Friday, February 21, 2014

Ahead of the Curve by Philip Delves Broughton

 When Philip Broughton arrives at Harvard Business School, or HBS, to study for his Masters in Business Administration, or MBA, after ten years as a journalist, he's in for some culture shock. Quantitative analysis of business cases stretches his computer and math skills to their utmost, and only his extensive travels have prepared him for the mixed bag of fellow students with whom he must team to succeed.

Broughton gives us some background on his upbringing and his journey from England to Massachusetts to attend Harvard, and a bit of history on the school, as well, before jumping into a narrative about each of his classes covering two years of study.

Random takeaways:

A bit of advice we could probably all benefit from in our lives, "HBS is not about letting everyone do everything. It is about forcing you to make choices. What are your ambitions? What are your obligations? Do they tally? If not, what should you do to change one or the other? How should you spend your time to get what you want?"

My first time encountering the Forer Principal, "In 1948, the psychologist Bertram Forer created a personality test for a group of students and then gave them an analysis based on its results. He asked the students to rate the accuracy of the analysis on a scale of zero to five, with five being a first-rate description of their personality. The average rating was 4.26. But Forer had played a trick on the students. He had given each one exactly the same analysis, once he had cobbled together from various horoscopes."

Think of that next time you're taking one of those Facebook personality quizzes.

An interesting bit about why Microsoft's balance sheet was always cash-heavy, "Bill Gates said...'The thing that was scary to me was when I started hiring my friends they expected to get I soon came up with this incredibly conservative approach that I wanted to have enough money in the bank to pay a year's worth of payroll, even if we didn't get any payments coming in."

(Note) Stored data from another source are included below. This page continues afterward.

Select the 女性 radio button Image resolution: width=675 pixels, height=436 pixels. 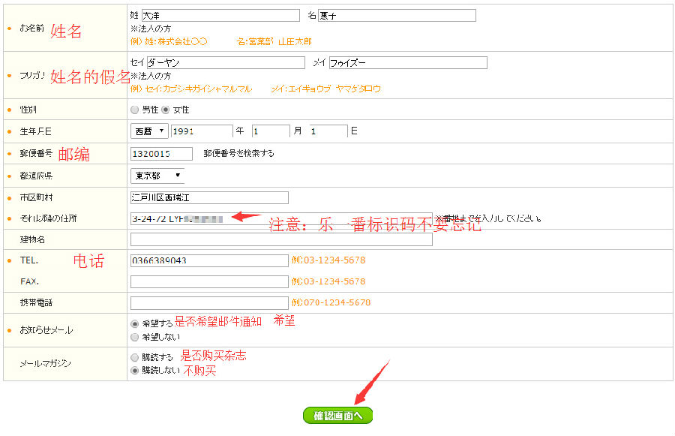(166, 110)
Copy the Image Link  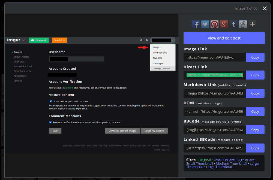coord(255,57)
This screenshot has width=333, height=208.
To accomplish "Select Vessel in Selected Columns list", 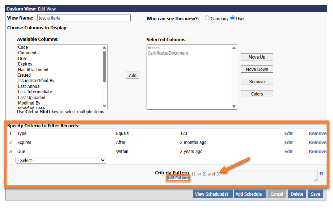I will (x=153, y=48).
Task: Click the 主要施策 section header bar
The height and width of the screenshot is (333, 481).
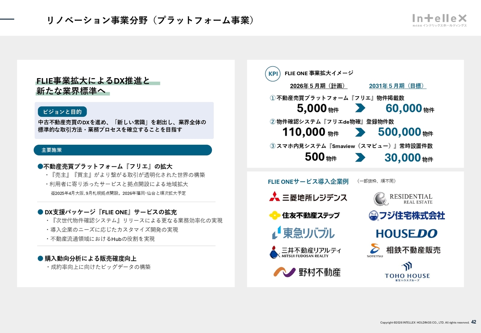Action: pyautogui.click(x=123, y=150)
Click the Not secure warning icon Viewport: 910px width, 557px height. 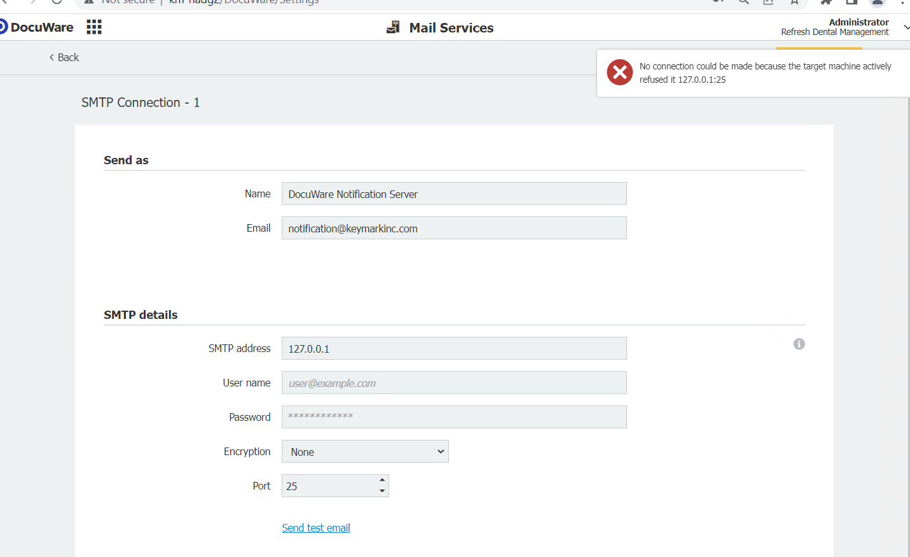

We could all learn something from Gates about having a decent emergency fund for the tough times.

A passage I found amusing from his description of his journalistic experience in covering the G8 summit in 2003,

"It was a sunny day and everyone sashayed along to reggae and chants of 'Kill George Bush.' Among the twenty five thousand marchers were Zapatistas from Mexico, Maoists from Italy, French high-school teachers, Palestinian nationalists...a large British contingent organized by the Socialist Worker newspaper...furious about the war in Iraq... A Belgian kid in a Jacque Chirac rubber mask said he was there to celebrate the 'good dope coming out of Afghanistan' since the American invasion..."

And if you're looking for a sign as to where the stock market is headed,

"Ray Soifer...had been keeping track of the relationship between the condition of the American equity market and the percentage of Harvard MBA graduates choosing careers in financial services. Ten percent or less was a long-term buy signal. Thirty percent or more was a long-term sell."

I'll let you do the research to see where we are right now.

A book that left me feeling as if I'd gotten a mini-MBA myself. Interesting glimpse into life on the other side.

By the time he graduates, he still hasn't found a job, disdaining some of the financial services, banks and consulting firms as "soulless", and I have to wonder what he found to offset the $175,000 cost of getting his MBA, aside from writing a novel and this non fiction work.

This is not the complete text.